Well, it's also obvious that religions exist, and religious leaders exist, and the Bible and other scriptures exist, and mystics and theologians exist. You can argue that what they talk about doesn't exist, but you can also argue that there has never been a night sky like that in "Starry Night", or that Van Gogh's self-portraits are innacurate, that his colors never existed in the "real world", that there have never been any women who looked like "Le Damsels d'Avignon", that there are no people who look like cubist paintings, and that all art is just imaginary bullshit. That doesn't mean that we shouldn't study it.

"The existence of God, or which gods exist, however, is a subject of considerable dispute. And we certainly made plate-tectonics geologists prove that the continents move before we let them teach it in schools."

Yes, but that's precisely my point. Theology is not a science. There's no scientific proof of "beauty" either, but that doesn't mean that art students can't discuss the matter intelligently. You can of course try to make a scientific study of "beauty", but it's not really going to have a lot of meaning to artists. It may be meaningful to scientists in some sense, but it's not necessarily meaningful outside the world of scientific assumptions.

"We certainly made the evolutionists prove evolution before we let them teach it in schools. I see no reason that theologists should not be subject to the same requirement. How do we know what they're teaching is true, otherwise?"

Again, I have no objection to this standard if we are discussing teaching about religion in science class. I don't think it has any business there, because it isn't science. But most of what kids study in school is not scientific in any case. Religion is a huge part of human history and culture, including the present, so it's perfectly rational to teach kids about it. Pretending it doesn't exist is hiding one's head in the sands. One can't teach which theological system is true, but teaching kids what religion is about and how it approaches the world is hardly inappropriate.

"Study them as human phenomena, sure; but that's anthropology and sociology, not theology. Theology is the study of God, remember? Not the phenomenon of the human belief in God. We've got fields for that, already."

I only suggested that students should learn about religion, theology, etc., not that they be taught to believe some particular catechism. You are being silly here, as if a course in religious studies somehow involves "studying God" rather than studying various theological ideas about God. In that it's no different from any other course of study.

"Theology should justify its existence. The only possible justification is that God is something that exists and is worth studying."

Well, this is just nonsense. Religion does exist, and studying religion is studying something that exists. Take a different tack, because this one just doesn't work.

Posted by Chet | September 14, 2008 11:13 PM

"Can anyone on the side of "science is kinda like faith" define Faith. Is saying the earth goes around the sun ultimately like saying Jesus rose from the dead about 2000 years ago? If not, why not?"

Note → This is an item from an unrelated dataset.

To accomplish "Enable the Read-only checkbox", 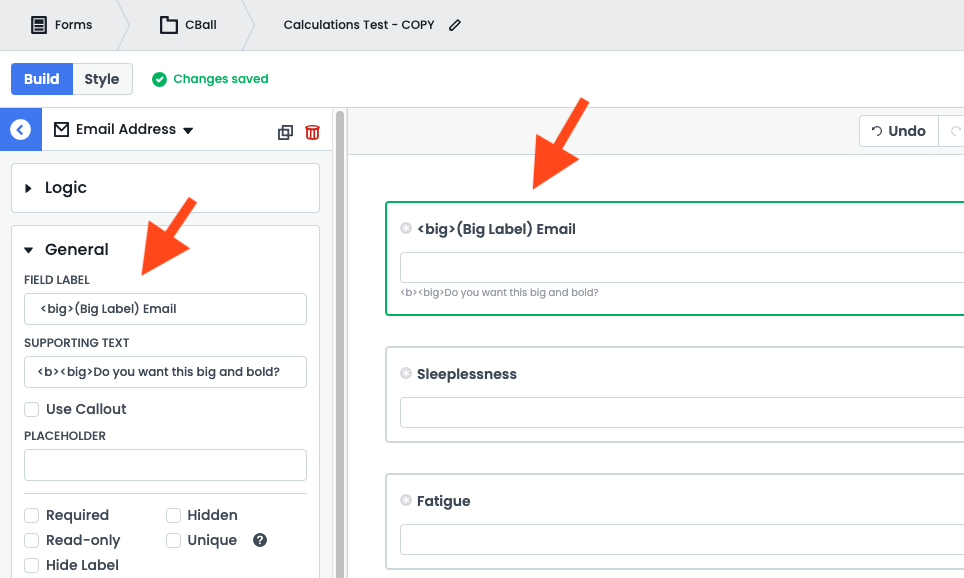I will pyautogui.click(x=32, y=540).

I'll give it a shot. Faith is acceptance of some foundational presumption we don't actually know to be true. Science is based on the foundational assumption of material logic. It doesn't actually know that material logic is true, but it proceeds on the assumption that it is. It doesn't actually know that the world is objectively existing, but it proceeds on that assumption anyway. This is a form of faith. It differs from religious faith only in the foundational presumptions it has faith in. Some people feel that foundational assumpations of science make more "sense", and some people feel that the foundational assumptions of religion make more "sense", but both have faith not only in their foundational assumptions, but in the basic "sense" that reality favors one of these assumptions over the other.

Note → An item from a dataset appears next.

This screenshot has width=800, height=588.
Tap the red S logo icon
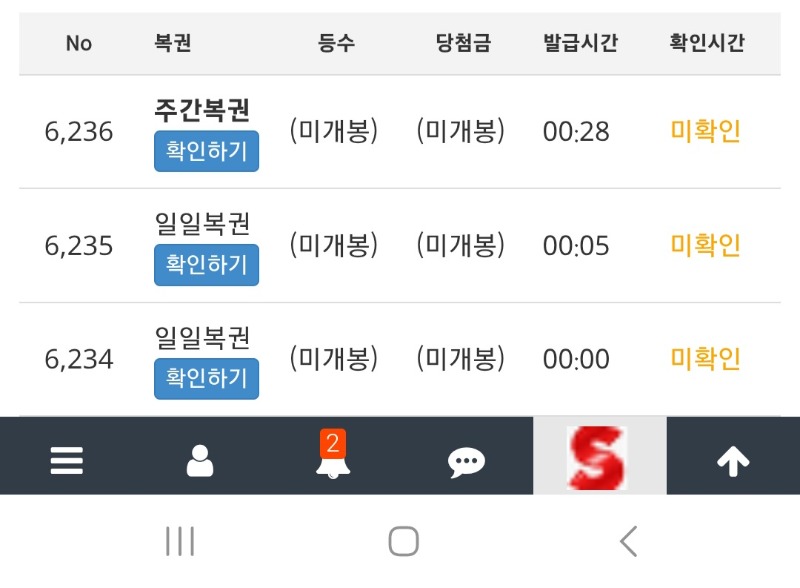click(x=598, y=458)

Science has only disproved certain material claims that religions have made, because religion makes category errors when it makes claims such as these.

The fact that you have it as two separate categories in the first place is what makes your whole point a circular argument. I'm talking about what religion is doing, not what it had a right to do in your opinion. You don't get to dismiss the "religiousness" of seven millenia-worth of claims simply because, in your narrow view, they're "category errors."

As the scientific/rationale view has gained strength, some religious people have felt a need to create logical proofs and refute the critics of religion, but honestly, it's still a very small contingent.

Absolutely false. You'll find far more people who will point to some external reason as justification of their belief in God or gods than won't.

I don't see how that could possibly happen

If God actually exists then it could happen at any time; otherwise, you're operating from a fairly unique definition of "exist."

That's your assumption

No, it's a necessary conclusion if words actually have meaning. To "intervene" is to make a change. There's no such thing as a change that is no change, that's a contradiction in terms. If God makes a change then it means something has been made different than it was before. If it's been made the same as it was before, then in no sense did a change occur.

Christ it's like I'm talking to a child. If God makes a change, then if the change is meaningful, then it must be detectable. There's no "undetectable change" because a change that is no change is no change.

That's not an assumption, that's inevitable if words like "change" and "makes" actually have meanings.

Well, it's also obvious that religions exist, and religious leaders exist, and the Bible and other scriptures exist, and mystics and theologians exist.

So let them be studied. That study properly belongs to anthropology - the study of Man - and sociology - the study of societies.

Theology is not a science.

I agree. But the study of the human phenomenon of religion is very much science, because humans and their religions exist. That science is sociology/anthropology.

Since you've agreed with me that the one potential legitimate purpose of theology actually belongs to a completely separate field, what is left for theology to do?

Religion does exist, and studying religion is studying something that exists.

Yes. It's sociology. What, then, is theology?

This is a form of faith.

No, this is a form of trust.

"The fact that you have it as two separate categories in the first place is what makes your whole point a circular argument. I'm talking about what religion is doing, not what it had a right to do in your opinion. You don't get to dismiss the "religiousness" of seven millenia-worth of claims simply because, in your narrow view, they're "category errors.""

I'm not dismissing milennia of "religiousness", or even defending it. I'm differentiating between the concept of God, which is a theological concept, or the notion that "God created the universe", which is a theological conception of creation, and the material timeline of the development of the universe, such as "God created the universe 6,000 years ago." The first two are extra-material, theological claims which cannot be proven or falsified within the material world. The third is an intra-material claim that can be proven or falsified within the material world. Science has nothing to say about the first two, but plenty about the third. You can try to dismiss the notion that distinct categories exist, but you haven't made an argument for this, you have just made an assertion. That doesn't fly.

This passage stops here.